Sometimes we need convenience over quality. I am definitely guilty of this. When we are shopping for the pre-packaged or processed stuff, the labeling and marketing can be overwhelming, and even a bit deceiving. When you really need that convenience item, it is easier to justify buying it when it says No Trans Fats, or Whole Grains, or Calcium Enriched, etc. When you really want a “snack” it is also easier to justify it when the label says enriched with Omega 3’s, Made from Whole Grains, etc.

Some people really believe that these additions like Whole Grains, Omega 3’s (or even subtractions like NO Trans Fats) make the food healthy. I know a few of these people. So for those people, it is not your fault… you don’t know what you don’t know. You have been bamboozled by advertising. So I return to the analogy – Does adding vitamin C to cocaine make it healthy?

I am certainly not saying to never buy processed or pre-packaged foods. We can’t live without them (at least I can’t). So for those of you who are justifying buying pre-packages stuff, recognize that you are justifying, and don’t deny that you are making a poor food choice. For those of you who don’t know, now you do know. Pre-packaged or processed food is not healthy… even if the packaging makes you think it is.

Just like with most things, there are choices and then there are better choices. So when you need that pre-packaged convenience, look for products from Odwalla, Morningstar, Health Valley, Boca, and my favorite is Kashi. These are the ones I look for when I need a pre-packaged choice.

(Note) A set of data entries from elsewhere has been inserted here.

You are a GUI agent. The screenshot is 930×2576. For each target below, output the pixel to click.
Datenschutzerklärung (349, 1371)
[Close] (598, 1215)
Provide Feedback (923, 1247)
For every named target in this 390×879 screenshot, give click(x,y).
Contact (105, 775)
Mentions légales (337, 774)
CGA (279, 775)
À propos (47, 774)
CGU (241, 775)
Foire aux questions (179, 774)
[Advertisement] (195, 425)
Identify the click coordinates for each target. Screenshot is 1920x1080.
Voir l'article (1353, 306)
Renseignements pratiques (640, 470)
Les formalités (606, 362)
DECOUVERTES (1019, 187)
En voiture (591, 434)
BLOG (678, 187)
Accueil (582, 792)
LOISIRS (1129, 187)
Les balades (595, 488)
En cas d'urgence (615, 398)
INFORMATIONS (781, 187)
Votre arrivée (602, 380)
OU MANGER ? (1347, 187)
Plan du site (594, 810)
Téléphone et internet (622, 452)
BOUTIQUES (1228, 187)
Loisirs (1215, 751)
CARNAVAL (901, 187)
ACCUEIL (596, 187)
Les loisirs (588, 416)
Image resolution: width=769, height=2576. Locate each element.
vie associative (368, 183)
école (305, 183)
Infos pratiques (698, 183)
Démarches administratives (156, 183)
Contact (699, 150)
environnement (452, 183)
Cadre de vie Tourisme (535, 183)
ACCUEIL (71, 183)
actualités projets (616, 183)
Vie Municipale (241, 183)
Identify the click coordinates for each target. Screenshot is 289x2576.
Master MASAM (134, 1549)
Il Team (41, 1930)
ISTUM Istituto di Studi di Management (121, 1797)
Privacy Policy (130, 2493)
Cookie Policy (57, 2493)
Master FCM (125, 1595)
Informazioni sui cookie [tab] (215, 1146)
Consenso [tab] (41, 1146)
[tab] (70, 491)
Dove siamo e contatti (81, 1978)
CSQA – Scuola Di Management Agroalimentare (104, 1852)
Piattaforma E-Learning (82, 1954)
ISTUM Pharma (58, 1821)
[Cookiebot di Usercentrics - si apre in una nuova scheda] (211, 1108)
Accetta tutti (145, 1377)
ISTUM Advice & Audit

Still, Buyer Beware.  Just because you choose a product from a company that has a healthy reputation, you must read the label no matter what.

As I was looking online for general nutritional info, I came across a blip that said Kashi owned by Kellog. This can’t be right, I thought. I must have misread it. I googled it and found that many of my favorites are owned by major, familiar corporations.

Here are a few examples of the “healthy, organic” industry structure.

• Heinz owns Hain, Breadshop, Arrowhead Mills, Garden of Eatin’, Farm Foods, Imagine Rice and Soy Dream, Casbah, Health Valley, DeBoles, Nile Spice, Celestial Seasonings, Westbrae, Westsoy, Little Bear, Walnut Acres, Shari Ann’s, Mountain Sun, Millina’s Finest, etc.

• Kraft owns Boca Foods and Back to Nature.

• Coca-Cola owns Odwalla.

• Pepsi owns Naked Juice.

• Hershey Foods owns Dagoba.

• M&M Mars owns Seeds of Change

• Kellog owns Kashi and Morningstar Farms

• General Mills owns Cascadian Farm

• ConAgra owns Lightlife

I will still buy Kashi, Odwalla, Boca, and Morningstar when I need a specific item, but I am going to start reading the labels on these choices as carefully as I read the labels on the bagel bites I buy for the kids. Knowledge is always a good thing.